Keiner braucht dieses Album. Man darf das sagen, genau das sagt auch Pete Townshend, und der ist immerhin seit 55 Jahren Gitarrist und Geist von The Who. Ein kritischer, scharfer, bitterer Geist, bitter und unbestechlich auch in eigener Sache: Townshend hat immer harte Worte für seine Rollen als Poplyriker und Star gefunden, er glaubt nicht an die Relevanz von Erwachsenen-Pop. „Rock 'n' Roll ist etwas für frustrierte, überdrehte Kinder, und nur bei ihnen funktioniert er“, sagte er einst. In diesem Sinn ließ er in „My Generation“ (1965) seinen Sänger Roger Daltrey stottern: „Hope I die before I get old.“ Ein fataler Slogan. Who-Schlagzeuger Keith Moon ist bereits 1978 an einer Überdosis von Medikamenten gestorben, Bassist John Entwistle 2002 am Kokain.

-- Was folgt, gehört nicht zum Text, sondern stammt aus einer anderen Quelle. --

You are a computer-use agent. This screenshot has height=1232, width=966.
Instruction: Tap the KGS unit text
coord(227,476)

Townshend und Daltrey haben überlebt, sie geben Konzerte – originellerweise mit Zak Starkey, dem Sohn des Beatles-Schlagzeugers Ringo Starr, der viel eher nach Keith Moon klingt als nach seinem Vater –, und nun veröffentlichen sie sogar wieder ein Studioalbum, das erste seit 2006, das erst zwölfte Who-Album überhaupt. „Who“ heißt es schlicht und soll mit Großbuchstaben geschrieben werden (hier nicht, da sind wir trotzig). Das Cover ist von Peter Blake, der auch schon 87 Jahre alt ist. Er ist mit dem Artwork von „Sgt. Pepper's Lonely Hearts Club Band“ in die Popgeschichte eingegangen, auch sein neues Who-Cover ist eine Collage: Motive aus der Geschichte der Band, von der Mod-Kokarde über Bohnen („Heinz Baked Beans“, 1967) und einen Flipperautomaten („Tommy“, 1969) bis zu einem Motiv aus „Face Dances“ (1981).

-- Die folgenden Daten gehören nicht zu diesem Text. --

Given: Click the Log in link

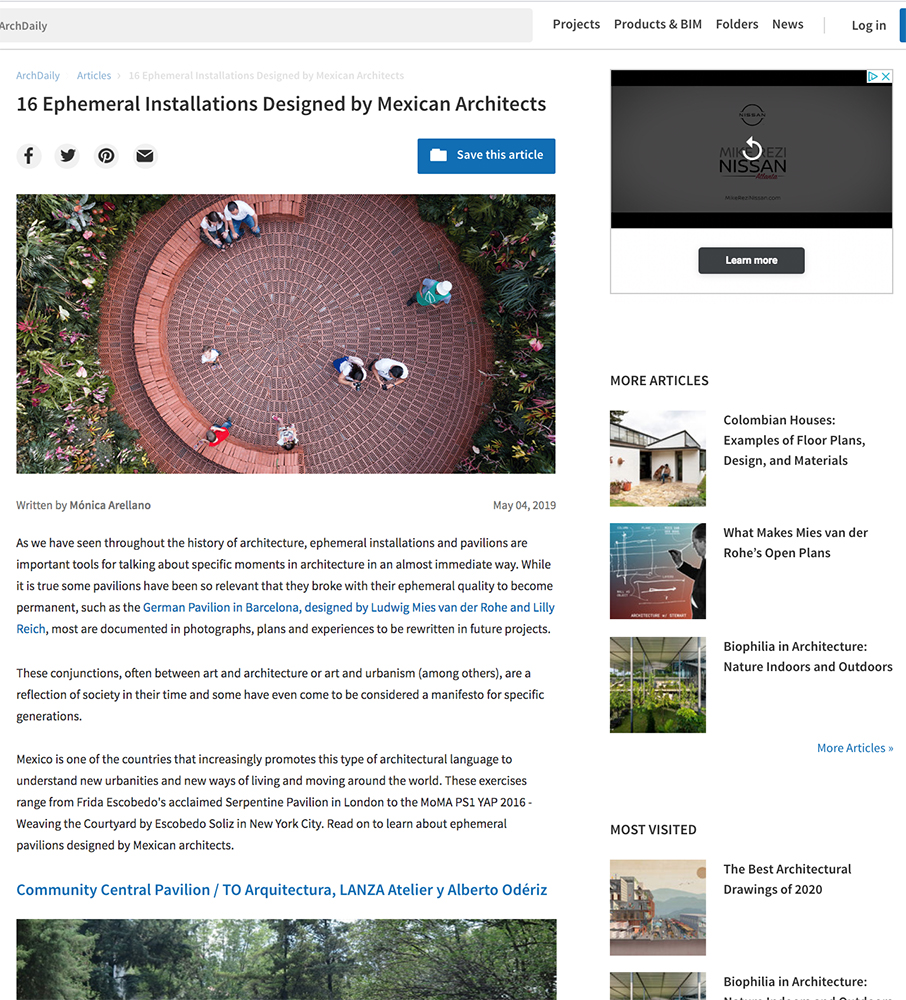Looking at the screenshot, I should [868, 25].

„All diese Musik wird verblassen“

Sieht nach einer elenden Nostalgieparade aus. Ist der alte Townshend vergangenheitsselig, versöhnlich geworden? Aber woher denn. Schon der erste Song beginnt mit gnadenlosen Zeilen, die in heftig angerissene Gitarrenakkorde stürzen: „I don't care, I know you're gonna hate this song.“ Und dann der Refrain, begleitet von einem wunderbaren Surf-Chor: „All this music will fade, just like the edge of a blade.“

Kann man einer so pathetischen Selbstkritik widerstehen? Roger Daltrey singt sie mit weit ausholender Geste, stimmlich stark gepresst, fast schon zu großspurig: ein Rockheld alter Schule, der nicht altern will (und damit erst recht altmodisch wirkt). „I don't wanna get wise“, dröhnt er zwei Songs später: „I tried hard to stay young, but the high notes were sung.“ Und wieder einmal versteht man, wozu Pete Townshend dieses voluminöse Sprachrohr braucht: Selbst könnte er solche Texte nicht mit solcher Inbrunst singen, nicht nur mangels Stimmkraft, sondern auch mangels Naivität.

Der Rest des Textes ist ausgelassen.